What causes addiction?
Addictions begin for all sorts of reasons. Drugs, alcohol and nicotine affect the way you feel, creating enjoyment, relaxation or loss of inhibition. This causes people to have an urge to use it again, to try and recreate those feelings.
Some drugs and gambling result in mental ‘highs’. This is usually followed by a strong urge to do it again. Once this has developed into a habit, it becomes very hard to stop.
If you’re addicted to something, you lose the ability to choose freely whether to stop or continue the behaviour. You may crave or urge it, and not having it causes withdrawal symptoms. These can be unpleasant, so you may think it’s easier to continue the behaviour, and it becomes hard to break the cycle.
Types of addiction
Alcohol is widely consumed and easy to buy.

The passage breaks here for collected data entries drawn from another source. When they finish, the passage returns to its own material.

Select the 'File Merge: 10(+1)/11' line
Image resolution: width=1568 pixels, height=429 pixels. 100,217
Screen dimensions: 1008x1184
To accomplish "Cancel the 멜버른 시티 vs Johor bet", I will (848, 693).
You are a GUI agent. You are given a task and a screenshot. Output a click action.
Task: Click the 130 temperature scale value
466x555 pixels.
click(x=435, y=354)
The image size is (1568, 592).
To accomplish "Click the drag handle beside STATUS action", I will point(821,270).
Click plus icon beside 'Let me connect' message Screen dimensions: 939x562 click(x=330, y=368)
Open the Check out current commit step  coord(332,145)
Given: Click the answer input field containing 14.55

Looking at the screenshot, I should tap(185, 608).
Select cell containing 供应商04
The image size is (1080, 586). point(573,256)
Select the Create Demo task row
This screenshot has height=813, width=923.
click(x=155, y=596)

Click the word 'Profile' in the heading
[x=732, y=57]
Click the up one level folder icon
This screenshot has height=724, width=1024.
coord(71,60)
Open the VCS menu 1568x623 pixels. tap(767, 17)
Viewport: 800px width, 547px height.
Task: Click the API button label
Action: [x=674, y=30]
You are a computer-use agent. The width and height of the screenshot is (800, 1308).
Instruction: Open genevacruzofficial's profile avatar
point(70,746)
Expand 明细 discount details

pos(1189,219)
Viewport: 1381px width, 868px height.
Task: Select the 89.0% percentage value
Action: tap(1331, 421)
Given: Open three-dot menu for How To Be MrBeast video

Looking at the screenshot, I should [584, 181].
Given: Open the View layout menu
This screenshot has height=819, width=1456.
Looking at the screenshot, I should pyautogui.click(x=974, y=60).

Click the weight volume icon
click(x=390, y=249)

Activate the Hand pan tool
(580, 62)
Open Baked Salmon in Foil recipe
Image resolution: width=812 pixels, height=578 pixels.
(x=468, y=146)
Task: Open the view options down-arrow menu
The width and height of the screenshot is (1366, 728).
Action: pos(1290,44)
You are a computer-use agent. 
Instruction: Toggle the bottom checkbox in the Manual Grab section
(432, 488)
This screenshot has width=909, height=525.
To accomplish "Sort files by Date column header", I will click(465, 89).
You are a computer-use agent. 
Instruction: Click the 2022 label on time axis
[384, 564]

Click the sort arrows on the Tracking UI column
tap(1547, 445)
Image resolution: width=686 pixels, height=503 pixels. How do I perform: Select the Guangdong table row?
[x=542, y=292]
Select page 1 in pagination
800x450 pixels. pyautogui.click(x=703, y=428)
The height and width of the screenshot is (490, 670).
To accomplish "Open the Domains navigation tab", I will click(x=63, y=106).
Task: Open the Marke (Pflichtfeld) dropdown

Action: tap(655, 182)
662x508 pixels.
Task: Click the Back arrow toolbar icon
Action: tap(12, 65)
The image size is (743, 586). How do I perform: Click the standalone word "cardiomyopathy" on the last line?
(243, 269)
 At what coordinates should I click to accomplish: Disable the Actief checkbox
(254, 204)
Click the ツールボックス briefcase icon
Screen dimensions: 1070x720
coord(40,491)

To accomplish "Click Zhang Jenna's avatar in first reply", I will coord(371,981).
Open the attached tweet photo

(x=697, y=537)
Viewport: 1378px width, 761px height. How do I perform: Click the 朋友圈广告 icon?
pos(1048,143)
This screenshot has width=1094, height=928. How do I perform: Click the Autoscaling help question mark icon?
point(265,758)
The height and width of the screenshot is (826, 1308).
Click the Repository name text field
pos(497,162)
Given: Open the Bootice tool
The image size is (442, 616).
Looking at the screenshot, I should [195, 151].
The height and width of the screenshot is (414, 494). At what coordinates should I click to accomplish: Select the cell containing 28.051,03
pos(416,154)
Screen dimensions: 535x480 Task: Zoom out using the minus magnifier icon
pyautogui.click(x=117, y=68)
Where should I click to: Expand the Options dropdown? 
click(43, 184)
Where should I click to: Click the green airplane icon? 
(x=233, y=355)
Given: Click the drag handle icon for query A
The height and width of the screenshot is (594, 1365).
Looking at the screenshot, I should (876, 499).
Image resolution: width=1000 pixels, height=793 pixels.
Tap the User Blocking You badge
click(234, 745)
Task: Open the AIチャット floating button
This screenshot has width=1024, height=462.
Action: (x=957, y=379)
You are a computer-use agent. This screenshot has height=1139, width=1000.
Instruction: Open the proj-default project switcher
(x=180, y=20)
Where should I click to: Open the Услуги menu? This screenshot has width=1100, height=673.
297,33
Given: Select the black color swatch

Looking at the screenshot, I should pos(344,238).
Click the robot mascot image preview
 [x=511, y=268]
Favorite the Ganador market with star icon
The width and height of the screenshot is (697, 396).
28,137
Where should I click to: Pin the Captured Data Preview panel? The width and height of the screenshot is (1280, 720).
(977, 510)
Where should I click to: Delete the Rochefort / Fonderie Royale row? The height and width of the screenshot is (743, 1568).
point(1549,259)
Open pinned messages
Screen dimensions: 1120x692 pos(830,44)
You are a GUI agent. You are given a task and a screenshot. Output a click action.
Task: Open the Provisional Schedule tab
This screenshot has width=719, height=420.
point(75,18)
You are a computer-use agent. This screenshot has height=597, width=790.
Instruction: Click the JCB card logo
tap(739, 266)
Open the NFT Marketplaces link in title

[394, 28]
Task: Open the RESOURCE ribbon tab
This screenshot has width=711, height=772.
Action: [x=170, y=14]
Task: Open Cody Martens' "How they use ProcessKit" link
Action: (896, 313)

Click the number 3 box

Nevertheless, it’s a highly addictive substance and can cause many health problems, both physically and mentally. It can also affect relationships with those around you and your work.
If you’re dependent on alcohol, you’ll crave it and have a high tolerance for it (you have to drink a lot to feel drunk and won’t have a hangover the next day). You will also continue to drink even when you know that doing so has harmful consequences.
There are many support groups and treatment plans to overcome alcohol dependency. Alcoholics Anonymous offers advice how to start your road to recovery.
Joshua shares his story about his recovery from alcohol addiction.
Both illegal and prescription drugs can become addictive.
Some people can take recreational drugs occasionally, without having an urge to do it again. But some people can become ‘hooked’ and are unable to control their urge to take the substance. Regular use of powerful drugs, such as heroin and cocaine, often lead to devastating addiction.
Prescription painkillers are often prescribed to those with chronic pain, but they should only be used for a short amount of time. This is because they can be addictive, and it can become very hard to stop taking them.
As well as resulting in health issues, mentally and physically, drug addiction can lead to:
- the breakdown of relationships
- losing your job
- financial struggles
If you have a drug addiction, or know someone who does, get support to find the right treatment. Contact your GP, your local NHS drug and alcohol service, or a drug support organisation such as:
If you regularly gamble, you can become addicted to the thrill of the game. As time passes, you can become obsessed with gambling and the anticipation of winning. This addiction is often referred to as a ‘hidden’ addiction because there are no physical signs and it’s easier to keep it secret.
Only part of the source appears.